(Text and item location entries)
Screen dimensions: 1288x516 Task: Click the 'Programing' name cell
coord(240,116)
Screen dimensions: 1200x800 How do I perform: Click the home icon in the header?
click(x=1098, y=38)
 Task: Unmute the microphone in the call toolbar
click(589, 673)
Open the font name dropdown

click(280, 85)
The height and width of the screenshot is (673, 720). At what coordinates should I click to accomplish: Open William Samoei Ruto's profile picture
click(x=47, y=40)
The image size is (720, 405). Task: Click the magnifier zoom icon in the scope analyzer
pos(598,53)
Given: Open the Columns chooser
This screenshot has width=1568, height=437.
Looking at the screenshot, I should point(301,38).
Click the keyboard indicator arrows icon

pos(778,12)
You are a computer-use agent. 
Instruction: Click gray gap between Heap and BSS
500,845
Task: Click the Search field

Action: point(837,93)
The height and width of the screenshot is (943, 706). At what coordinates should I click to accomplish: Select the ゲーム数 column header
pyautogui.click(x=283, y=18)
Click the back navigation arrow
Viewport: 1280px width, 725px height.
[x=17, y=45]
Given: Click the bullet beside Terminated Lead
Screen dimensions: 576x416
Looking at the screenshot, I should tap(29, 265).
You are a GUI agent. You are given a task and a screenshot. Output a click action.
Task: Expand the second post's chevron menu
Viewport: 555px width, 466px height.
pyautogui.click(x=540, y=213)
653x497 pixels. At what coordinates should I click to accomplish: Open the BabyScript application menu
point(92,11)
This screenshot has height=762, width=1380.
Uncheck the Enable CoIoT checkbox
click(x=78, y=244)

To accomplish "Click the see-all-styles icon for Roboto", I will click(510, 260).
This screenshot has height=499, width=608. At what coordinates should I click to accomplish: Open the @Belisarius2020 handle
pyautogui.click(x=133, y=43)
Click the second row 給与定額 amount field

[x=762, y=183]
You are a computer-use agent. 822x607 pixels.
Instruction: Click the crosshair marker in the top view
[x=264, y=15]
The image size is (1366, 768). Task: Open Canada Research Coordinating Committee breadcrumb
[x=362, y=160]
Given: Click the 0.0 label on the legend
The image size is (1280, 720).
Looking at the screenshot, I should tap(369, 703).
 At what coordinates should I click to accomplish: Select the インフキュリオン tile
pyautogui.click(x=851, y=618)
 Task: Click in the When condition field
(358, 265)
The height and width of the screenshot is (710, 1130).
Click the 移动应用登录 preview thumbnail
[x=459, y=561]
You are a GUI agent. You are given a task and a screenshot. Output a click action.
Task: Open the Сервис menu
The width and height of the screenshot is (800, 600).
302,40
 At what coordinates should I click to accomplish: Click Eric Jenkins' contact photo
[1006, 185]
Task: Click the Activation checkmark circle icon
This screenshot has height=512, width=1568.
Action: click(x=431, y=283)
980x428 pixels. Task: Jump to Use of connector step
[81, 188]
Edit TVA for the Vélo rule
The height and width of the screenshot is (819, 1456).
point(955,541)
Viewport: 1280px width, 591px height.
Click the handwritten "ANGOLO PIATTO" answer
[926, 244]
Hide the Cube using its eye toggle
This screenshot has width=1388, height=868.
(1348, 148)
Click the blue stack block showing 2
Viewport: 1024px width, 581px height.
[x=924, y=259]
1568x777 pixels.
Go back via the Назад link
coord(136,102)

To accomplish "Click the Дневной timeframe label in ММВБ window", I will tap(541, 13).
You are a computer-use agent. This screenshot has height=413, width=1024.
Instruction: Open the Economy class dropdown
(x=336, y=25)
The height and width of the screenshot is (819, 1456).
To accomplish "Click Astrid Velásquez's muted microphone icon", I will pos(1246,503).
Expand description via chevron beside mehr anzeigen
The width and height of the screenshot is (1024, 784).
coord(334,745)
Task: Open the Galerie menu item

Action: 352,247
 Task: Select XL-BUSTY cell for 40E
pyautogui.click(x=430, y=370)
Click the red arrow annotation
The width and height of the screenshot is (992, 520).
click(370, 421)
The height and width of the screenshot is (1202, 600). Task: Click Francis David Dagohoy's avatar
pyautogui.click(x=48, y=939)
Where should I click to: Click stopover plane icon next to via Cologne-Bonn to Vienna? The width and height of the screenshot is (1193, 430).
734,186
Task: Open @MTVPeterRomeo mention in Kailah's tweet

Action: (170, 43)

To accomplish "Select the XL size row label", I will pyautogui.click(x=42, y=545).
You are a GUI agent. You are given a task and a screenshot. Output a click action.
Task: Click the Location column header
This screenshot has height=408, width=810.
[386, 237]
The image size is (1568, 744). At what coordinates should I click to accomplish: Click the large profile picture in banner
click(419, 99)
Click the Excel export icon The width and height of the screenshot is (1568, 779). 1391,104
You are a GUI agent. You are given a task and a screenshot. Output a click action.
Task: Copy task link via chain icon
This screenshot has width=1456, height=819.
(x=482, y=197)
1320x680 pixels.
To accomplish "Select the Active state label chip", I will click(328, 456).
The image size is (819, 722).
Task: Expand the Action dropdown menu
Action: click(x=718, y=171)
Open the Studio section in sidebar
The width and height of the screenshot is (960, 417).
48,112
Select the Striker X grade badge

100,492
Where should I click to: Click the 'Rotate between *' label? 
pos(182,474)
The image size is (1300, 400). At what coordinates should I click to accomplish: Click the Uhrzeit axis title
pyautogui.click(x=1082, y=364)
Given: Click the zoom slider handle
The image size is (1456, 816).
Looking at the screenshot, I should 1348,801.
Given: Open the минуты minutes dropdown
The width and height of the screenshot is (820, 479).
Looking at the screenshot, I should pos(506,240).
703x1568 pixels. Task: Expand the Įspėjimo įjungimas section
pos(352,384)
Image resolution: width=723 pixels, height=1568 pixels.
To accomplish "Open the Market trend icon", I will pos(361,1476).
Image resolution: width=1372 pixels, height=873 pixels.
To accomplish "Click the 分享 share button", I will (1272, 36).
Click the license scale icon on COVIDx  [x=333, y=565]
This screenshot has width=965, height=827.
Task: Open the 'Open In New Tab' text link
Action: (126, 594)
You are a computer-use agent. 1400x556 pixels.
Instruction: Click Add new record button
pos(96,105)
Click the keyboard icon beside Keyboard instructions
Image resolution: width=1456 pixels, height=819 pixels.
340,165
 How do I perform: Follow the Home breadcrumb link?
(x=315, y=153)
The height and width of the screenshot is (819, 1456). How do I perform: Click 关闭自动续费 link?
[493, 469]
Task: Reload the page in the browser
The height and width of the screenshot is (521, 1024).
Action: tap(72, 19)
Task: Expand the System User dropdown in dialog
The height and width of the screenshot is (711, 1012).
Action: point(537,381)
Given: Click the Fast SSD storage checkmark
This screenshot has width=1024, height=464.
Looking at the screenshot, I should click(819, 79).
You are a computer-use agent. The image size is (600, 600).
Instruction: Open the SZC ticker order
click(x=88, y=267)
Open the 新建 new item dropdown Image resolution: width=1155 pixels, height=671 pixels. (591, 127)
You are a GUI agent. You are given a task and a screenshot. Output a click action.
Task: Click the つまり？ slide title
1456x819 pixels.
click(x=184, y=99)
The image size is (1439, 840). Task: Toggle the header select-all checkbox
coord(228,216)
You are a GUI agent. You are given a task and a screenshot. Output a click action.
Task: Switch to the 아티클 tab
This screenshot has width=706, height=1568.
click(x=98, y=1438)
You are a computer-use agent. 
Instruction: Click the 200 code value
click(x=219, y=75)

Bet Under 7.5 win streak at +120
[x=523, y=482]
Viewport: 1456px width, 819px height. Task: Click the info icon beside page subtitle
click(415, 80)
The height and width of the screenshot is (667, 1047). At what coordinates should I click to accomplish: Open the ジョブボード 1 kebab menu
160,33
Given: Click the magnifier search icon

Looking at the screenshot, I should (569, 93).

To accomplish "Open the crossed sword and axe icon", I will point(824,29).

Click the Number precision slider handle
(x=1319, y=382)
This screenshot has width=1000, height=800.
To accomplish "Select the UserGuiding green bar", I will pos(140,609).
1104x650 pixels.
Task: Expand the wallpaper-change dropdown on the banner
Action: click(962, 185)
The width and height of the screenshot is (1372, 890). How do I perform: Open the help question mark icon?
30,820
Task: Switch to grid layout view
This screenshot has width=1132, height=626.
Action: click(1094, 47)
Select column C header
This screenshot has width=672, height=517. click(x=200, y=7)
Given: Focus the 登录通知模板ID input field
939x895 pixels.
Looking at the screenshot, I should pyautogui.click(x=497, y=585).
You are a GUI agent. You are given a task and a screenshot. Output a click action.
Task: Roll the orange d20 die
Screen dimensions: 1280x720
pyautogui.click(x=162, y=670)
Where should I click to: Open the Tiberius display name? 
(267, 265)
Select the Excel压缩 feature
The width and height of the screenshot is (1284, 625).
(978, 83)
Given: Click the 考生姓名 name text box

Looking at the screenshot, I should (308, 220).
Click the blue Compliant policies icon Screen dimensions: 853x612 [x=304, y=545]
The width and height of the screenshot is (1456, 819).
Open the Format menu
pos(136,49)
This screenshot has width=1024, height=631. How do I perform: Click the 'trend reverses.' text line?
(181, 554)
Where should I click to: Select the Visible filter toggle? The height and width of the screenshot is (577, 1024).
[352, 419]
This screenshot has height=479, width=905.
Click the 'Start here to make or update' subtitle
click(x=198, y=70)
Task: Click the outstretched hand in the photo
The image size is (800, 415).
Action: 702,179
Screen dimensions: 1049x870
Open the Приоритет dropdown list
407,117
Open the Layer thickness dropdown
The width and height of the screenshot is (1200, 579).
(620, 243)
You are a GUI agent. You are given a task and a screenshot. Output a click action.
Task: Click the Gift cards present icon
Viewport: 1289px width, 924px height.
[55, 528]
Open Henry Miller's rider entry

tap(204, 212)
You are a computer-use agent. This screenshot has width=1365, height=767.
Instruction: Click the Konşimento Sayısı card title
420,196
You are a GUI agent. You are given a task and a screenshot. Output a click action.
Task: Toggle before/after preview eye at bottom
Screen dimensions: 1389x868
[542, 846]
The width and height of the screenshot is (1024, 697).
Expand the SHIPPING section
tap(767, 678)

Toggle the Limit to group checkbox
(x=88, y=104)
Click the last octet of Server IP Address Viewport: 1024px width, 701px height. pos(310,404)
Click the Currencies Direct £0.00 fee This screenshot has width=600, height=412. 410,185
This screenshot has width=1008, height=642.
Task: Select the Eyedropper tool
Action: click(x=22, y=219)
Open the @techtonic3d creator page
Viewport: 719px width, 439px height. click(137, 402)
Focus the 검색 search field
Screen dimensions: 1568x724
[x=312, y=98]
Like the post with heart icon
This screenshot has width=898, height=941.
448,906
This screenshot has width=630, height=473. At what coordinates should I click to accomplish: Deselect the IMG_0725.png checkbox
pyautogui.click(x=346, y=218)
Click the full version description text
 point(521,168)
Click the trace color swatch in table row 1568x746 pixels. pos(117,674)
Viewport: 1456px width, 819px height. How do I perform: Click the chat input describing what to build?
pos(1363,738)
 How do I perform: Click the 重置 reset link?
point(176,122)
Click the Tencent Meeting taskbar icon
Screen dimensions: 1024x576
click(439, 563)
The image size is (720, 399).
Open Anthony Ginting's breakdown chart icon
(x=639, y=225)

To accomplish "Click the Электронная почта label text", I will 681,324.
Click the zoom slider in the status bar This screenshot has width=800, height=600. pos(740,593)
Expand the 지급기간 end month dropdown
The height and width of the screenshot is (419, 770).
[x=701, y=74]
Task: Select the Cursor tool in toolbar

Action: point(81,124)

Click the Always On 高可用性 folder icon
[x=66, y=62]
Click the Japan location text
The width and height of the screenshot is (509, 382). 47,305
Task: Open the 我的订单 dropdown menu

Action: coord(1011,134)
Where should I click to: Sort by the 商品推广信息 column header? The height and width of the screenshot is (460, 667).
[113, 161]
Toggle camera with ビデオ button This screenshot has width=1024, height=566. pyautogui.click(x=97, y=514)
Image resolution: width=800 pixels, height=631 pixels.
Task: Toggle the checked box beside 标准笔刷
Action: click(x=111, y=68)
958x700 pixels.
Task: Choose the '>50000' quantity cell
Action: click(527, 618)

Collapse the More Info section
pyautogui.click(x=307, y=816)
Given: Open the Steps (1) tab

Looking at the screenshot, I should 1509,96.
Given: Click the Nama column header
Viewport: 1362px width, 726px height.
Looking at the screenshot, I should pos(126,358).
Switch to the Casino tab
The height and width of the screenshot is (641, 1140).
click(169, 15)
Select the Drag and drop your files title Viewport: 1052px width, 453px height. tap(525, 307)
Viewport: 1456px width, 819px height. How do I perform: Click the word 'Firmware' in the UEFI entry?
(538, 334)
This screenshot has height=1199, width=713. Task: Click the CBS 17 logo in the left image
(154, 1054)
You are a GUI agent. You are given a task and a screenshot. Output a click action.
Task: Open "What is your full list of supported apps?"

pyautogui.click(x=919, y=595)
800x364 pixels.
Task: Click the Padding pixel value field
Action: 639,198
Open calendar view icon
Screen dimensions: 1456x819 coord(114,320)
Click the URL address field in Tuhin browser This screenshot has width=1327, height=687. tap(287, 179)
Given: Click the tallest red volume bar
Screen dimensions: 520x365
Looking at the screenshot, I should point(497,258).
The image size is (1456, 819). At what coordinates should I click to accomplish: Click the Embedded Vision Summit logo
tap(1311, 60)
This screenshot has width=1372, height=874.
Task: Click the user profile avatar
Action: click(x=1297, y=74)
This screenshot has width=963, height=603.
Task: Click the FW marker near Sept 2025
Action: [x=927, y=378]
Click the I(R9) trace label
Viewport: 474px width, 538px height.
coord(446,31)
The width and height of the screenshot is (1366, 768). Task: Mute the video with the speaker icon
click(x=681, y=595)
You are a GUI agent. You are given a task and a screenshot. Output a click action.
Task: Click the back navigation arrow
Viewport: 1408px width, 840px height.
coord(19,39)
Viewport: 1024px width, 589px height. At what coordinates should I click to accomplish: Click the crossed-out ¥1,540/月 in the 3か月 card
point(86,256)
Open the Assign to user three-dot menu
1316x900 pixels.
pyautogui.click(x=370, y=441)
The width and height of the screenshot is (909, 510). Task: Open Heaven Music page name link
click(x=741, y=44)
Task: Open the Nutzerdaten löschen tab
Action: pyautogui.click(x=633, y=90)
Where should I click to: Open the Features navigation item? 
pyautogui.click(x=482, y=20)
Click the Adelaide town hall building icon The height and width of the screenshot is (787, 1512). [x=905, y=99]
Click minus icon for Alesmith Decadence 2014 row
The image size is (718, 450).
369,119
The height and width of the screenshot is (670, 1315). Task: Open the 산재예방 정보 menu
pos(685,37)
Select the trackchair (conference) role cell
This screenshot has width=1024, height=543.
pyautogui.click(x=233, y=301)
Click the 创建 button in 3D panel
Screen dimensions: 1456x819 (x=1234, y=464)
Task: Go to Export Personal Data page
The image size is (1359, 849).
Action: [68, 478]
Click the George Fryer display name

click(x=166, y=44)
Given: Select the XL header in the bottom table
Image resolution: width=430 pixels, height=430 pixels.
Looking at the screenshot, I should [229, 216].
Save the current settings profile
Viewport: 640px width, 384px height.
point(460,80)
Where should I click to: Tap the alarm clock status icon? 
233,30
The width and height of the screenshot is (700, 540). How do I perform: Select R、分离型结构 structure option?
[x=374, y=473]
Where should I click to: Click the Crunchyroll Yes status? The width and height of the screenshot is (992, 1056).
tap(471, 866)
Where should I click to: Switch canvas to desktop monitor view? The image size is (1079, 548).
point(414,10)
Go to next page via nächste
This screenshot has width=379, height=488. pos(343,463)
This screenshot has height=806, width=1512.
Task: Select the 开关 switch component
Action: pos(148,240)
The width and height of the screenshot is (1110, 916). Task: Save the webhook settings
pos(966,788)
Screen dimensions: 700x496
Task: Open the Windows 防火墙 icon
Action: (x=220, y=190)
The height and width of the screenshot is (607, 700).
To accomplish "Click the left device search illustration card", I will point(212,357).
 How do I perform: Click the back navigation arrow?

Task brief ▸ Return every line of the material above that contains the string "checkmark", treating uppercase and lowercase as different.

Solution for this exercise ▸
Task: Click the Activation checkmark circle icon
Given: Click the Fast SSD storage checkmark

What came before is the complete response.